Position: Postdoctoral Researcher
Katriona O’Sullivan graduated with a BA in Psychology in 2008 from Trinity College Dublin, where she also completed her PhD in 2012. Her doctoral research was entitled ‘is an ex-smoker ever an ex-smoker; an investigation of the neurocognitive processes that contribute to smoking behaviour’ and was funded by the TCD research scholarship scheme. Katriona is also a qualified psychometric course trainer; she completed her level A and B Psychometric Training qualification in 2009. During her time in Trinity College Dublin, Katriona worked as researcher on a HRB funded project in the Institute of Neuroscience, investigating the cognitive functioning of methadone maintained patients through an fMRI protocol. She also worked as a researcher on the IMAGEN project; an international research project on the psychological and biological predictors of risk taking behaviour in teenagers. Katriona joined the RCSI in 2013, as a Postdoctoral Researcher at the HRB CPCR.
Katriona has research experience in psychological and experimental research design; she also has experience of both quantitative and qualitative analysis. Katriona is currently involved in the development and validation of clinical decision aids and systematic reviews of clinical prediction rules and medicine management in vulnerable populations.
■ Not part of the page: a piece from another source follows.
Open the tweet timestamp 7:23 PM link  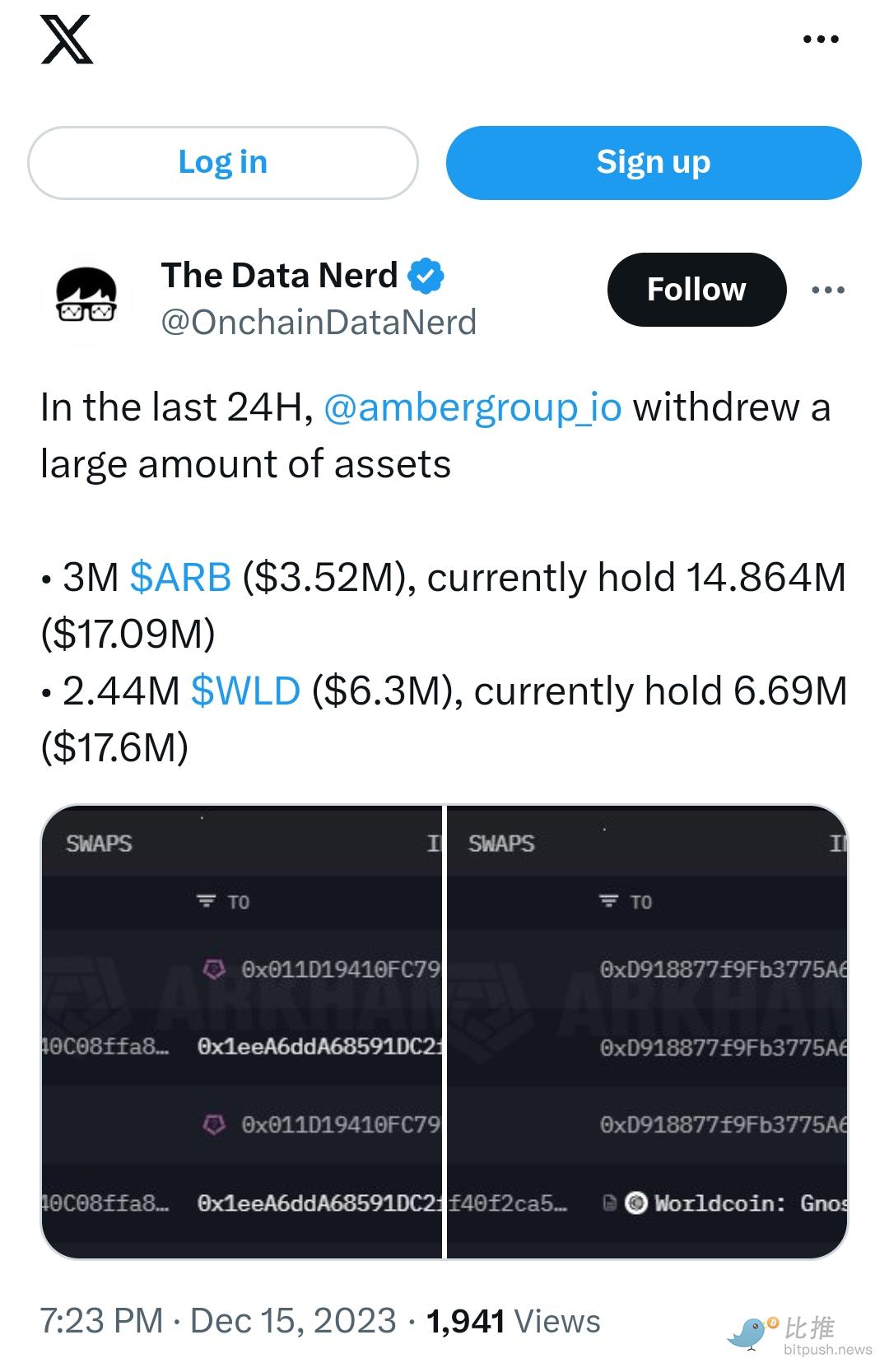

Katriona has lectured in a range of psychology and research method modules at both undergraduate and postgraduate level. She has lectured on several undergraduate modules including developmental psychology, data analysis 1 & 2, cognitive psychology and health psychology. She delivered the advanced research methods module on Applied Psychology Masters in Trinity College and the taught masters in the Childrens’ Research Centre Dublin. Katriona currently teaches the neuropsychology of addiction module in the school of psychology in Trinity College Dublin and the introduction to psychology module in the Trinity Access Program. Katriona has supervised several undergraduate research projects and has co-supervised research masters project.